Eylemlerini nasıl sınadıklarını ise Canel şöyle açıkladı: “Ablukaya ve bizi de etkileyen küresel ekonomik krize karşı attığımız her adımı ve aldığımız her önlemi, devrimci bir şekilde gözden geçiriyoruz. Bu yaptığımız eşitsizliği artırır mı, bizi savunmasız bırakır mı, sosyalizmle çelişir mi diye soruyoruz. Dolayısıyla yaratıcı ve kararlı olmak zorundayız. Bütün bunları da karmaşık şartlar altında yapmak durumundayız.”
HAREKETE GEÇİYORUZ
Miguel Diaz-Canel, direnmeyi “katlanmak” olarak algılamadıklarını, “yaratıcı direniş” dedikleri süreci yaşattıklarını söyledi: “Direnmek ve karşısında harekete geçmek. Direnmek ve sürekli büyümek. Direnmek ve sürekli ilerlemek. Direnmek ve sürekli olarak kendi çabalarınızla, kendi inançlarınızla yaşamak. Yaratıcı direniş dediğimiz kavrama böyle varıyoruz. Bu kadar zorlu bir saldırıya karşı direndiysek bunu da yaparız inancıyla devam ediyoruz. Aynı yaratıcı direnişle ablukanın da üstesinden geleceğiz. Bu direnişin siz de parçasısınız. Küba halkı yalnız olmadığını biliyor. Küba’nın daha iyi dünya idealini paylaşan dostları var. Bizim için ve daha adil bir dünya için mücadele eden dostlarımız var. Biz ne yapabiliriz diye sorduğunuzda, ben bu yaratıcı direnişi devam ettirin derim. Ki siz de öznesiniz... Ve olabilecek en kısa zamanda birlikte kazanacağız.”
Rusya’dan sonra Türkiye’ye gelen Canel’in dosyasında, Türkiye ile kurulacak ekonomik ve enerji işbirliği olduğu öğrenildi.

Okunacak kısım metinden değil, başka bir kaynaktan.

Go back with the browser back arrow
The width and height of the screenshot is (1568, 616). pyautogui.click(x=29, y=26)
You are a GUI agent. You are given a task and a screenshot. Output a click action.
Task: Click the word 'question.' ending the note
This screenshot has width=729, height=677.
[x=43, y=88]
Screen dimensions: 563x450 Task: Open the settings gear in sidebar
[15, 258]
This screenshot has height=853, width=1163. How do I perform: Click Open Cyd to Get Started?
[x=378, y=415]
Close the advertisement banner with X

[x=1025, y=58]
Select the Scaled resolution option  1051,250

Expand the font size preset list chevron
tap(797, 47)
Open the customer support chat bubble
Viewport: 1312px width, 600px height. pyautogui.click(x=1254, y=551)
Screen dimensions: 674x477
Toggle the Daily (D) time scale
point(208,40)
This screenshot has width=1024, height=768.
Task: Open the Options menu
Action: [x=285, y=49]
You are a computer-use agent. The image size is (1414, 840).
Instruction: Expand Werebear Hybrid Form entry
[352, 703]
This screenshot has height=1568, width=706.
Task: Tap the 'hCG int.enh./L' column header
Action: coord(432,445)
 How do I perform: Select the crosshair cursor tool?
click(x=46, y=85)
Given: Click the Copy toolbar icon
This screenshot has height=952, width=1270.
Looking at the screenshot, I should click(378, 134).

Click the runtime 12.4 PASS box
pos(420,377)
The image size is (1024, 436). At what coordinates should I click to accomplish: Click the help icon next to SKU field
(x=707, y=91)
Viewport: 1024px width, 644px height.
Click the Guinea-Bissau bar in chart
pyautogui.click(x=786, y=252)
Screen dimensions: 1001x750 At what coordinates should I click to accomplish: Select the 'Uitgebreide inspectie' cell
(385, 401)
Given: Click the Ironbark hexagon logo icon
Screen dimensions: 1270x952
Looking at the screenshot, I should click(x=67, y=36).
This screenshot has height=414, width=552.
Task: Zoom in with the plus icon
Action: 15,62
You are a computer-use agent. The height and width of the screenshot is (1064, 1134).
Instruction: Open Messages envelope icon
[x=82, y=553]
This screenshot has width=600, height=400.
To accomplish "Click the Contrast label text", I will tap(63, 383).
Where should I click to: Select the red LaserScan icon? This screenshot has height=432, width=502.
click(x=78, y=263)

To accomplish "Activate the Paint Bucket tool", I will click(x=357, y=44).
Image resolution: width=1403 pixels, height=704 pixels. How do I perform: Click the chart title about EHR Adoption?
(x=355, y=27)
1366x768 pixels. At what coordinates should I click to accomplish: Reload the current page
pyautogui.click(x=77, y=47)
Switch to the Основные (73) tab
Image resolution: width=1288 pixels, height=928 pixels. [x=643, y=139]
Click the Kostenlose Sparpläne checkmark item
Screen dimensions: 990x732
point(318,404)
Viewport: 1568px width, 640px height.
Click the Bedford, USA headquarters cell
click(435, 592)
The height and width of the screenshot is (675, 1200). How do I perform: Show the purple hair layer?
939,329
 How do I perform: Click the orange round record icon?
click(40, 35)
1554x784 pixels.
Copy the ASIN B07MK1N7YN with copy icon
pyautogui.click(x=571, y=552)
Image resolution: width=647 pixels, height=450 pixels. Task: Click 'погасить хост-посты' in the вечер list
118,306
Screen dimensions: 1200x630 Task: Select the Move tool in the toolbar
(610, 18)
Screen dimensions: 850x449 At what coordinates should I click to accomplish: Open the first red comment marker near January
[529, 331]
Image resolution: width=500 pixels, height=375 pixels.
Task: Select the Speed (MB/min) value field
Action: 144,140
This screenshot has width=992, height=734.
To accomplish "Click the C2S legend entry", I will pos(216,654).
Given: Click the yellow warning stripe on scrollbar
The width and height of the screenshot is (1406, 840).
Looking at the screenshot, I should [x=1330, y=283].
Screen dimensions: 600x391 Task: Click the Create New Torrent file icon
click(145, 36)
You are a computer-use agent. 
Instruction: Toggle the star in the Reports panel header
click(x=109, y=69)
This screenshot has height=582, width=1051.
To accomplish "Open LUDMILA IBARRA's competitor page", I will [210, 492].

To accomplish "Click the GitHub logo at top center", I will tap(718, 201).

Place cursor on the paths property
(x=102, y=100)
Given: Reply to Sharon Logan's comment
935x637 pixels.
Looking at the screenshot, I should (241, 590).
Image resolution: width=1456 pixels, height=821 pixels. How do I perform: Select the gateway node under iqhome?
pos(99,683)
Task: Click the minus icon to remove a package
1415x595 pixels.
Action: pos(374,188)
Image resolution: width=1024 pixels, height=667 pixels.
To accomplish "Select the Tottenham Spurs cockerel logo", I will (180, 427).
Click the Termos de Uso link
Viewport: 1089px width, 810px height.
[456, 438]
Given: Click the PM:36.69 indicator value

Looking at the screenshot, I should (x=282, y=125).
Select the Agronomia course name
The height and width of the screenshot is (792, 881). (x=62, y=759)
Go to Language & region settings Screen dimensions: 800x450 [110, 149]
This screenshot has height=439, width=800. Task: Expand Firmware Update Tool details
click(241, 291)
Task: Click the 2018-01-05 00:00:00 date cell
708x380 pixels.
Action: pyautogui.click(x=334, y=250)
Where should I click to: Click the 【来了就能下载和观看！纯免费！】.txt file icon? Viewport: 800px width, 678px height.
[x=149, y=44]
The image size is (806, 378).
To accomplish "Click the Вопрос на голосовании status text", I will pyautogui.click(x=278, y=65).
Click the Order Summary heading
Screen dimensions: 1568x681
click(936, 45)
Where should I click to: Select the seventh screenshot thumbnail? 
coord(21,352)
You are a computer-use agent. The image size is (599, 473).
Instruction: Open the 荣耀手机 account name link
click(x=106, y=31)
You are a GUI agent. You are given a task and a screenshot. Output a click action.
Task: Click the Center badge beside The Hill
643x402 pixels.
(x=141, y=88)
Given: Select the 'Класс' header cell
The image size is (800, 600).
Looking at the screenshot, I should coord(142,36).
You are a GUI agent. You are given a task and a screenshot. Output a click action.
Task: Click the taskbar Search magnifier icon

Canel’in, Türkiye’den sonra Çin’i de ziyaret etmesi bekleniyor.
60 YILIN EN KÖTÜSÜNÜ YAŞATIYORLAR
Miguel Diaz-Canel, Küba’nın bugünkü yaşam koşullarının dünden daha zor olduğunu da anlattı: “Küba, 60 yıldır tanık olduğumuzdan çok daha ağır bir ablukayla karşı karşıya. 2019’un ikinci çeyreğinden itibaren daha da ağırlaştı. Trump yönetimin Küba’ya karşı aldığı 243 önlemle büyüdü. Biden da bunları oportünist bir şekilde devam ettiriyor. Bunlar, ülkemizi finans ve enerji alanında çirkin şekilde hedef alan adımlar. Küba’ya yakıt gelmemesi için her şeyi yapıyorlar. Hiçbir banka Küba ile mali ilişki kurmak istemiyor. Temel döviz gelirlerimiz kesilmiş durumda. Bu da Küba halkının temel maddelerinde kıtlığa yol açtı. Gıda ve ilaç eksikliği var. Hammaddelerin, sınai altyapımızı modernize edecek maddelerin girişi engelleniyor. Örneğin elektrik tesislerimizin bakımı için gerekli madenleri engelliyorlar. Ulaşımda, sağlıkta, inşaatta, birçok soruna yol açıyor.”
Canel, ABD ablukasına bir de pandeminin eklendiğini, buna rağmen vahşi koşulların devam ettiğini söyledi: “Ne kadar ileri gittiklerini şöyle örnekleyeyim... Salgın başladığında sağlık merkezlerinin tamamı pandemi merkeziydi. Solunum cihazları alacağımız tüm şirketleri engellediler. Bu yetmezmiş gibi oksijen fabrikalarının oksijen satmasını da engellediler. Oksijen rezervleri hızlı bir şekilde tükendi. Çok trajik bir durum ortaya çıktı.”